• DIRECTION:
Arrange as a numbered list the lines from the one with "The height and" through the one with "Click Standard plan 24/7 Support check icon", both included, omitting any blank lines.

• DATA:
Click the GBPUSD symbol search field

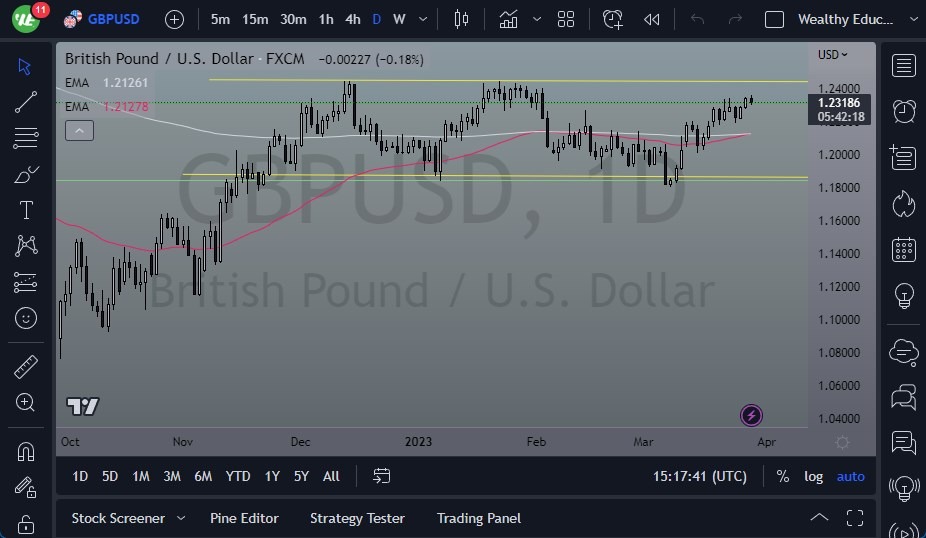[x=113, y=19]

--

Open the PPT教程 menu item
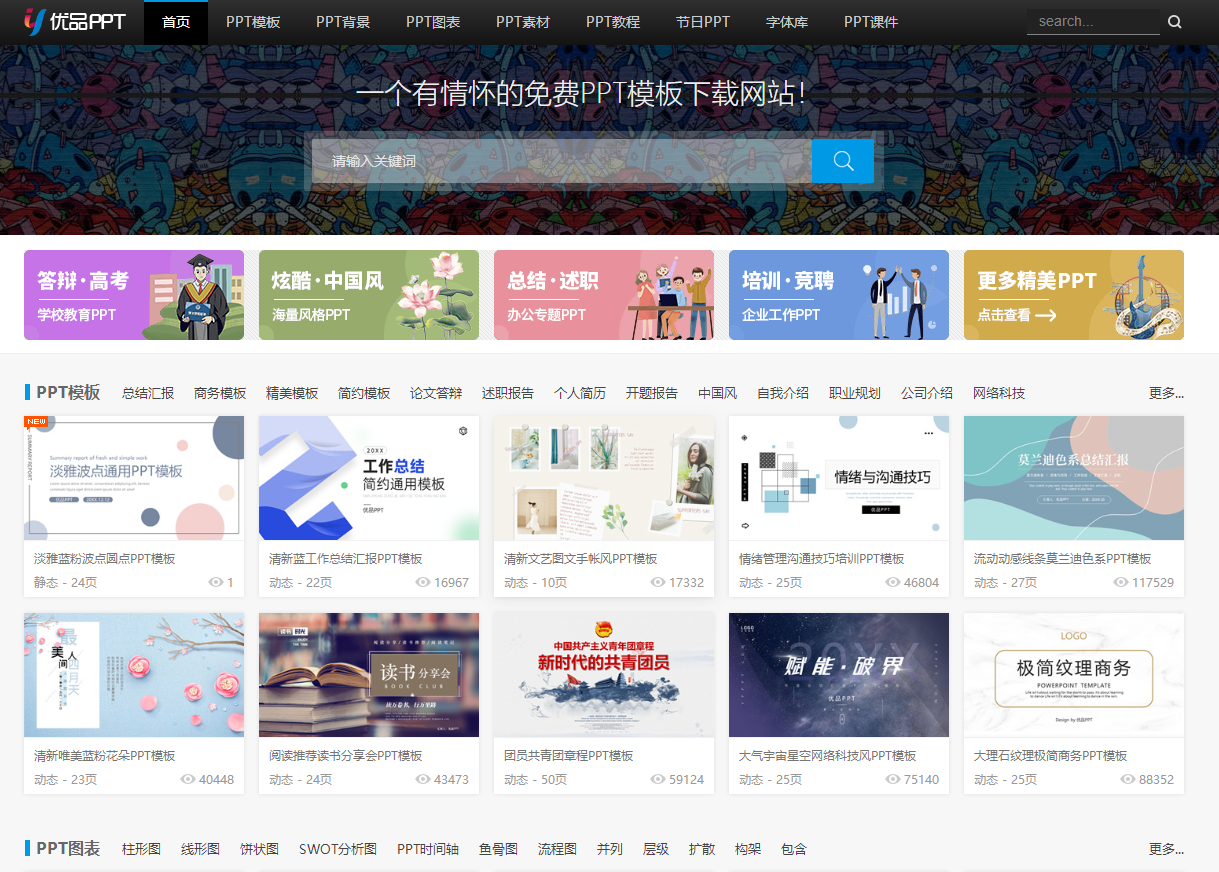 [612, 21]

---

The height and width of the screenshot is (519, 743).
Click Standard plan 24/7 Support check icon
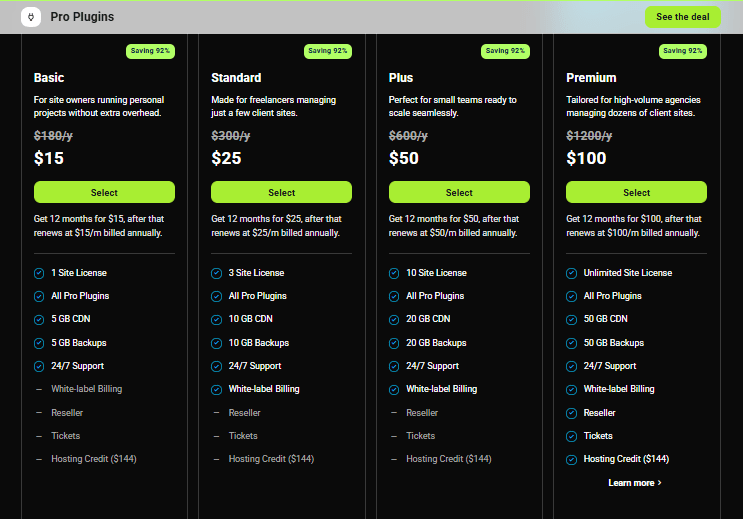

• SOLUTION:
1. The height and width of the screenshot is (519, 743).
2. Click Standard plan 24/7 Support check icon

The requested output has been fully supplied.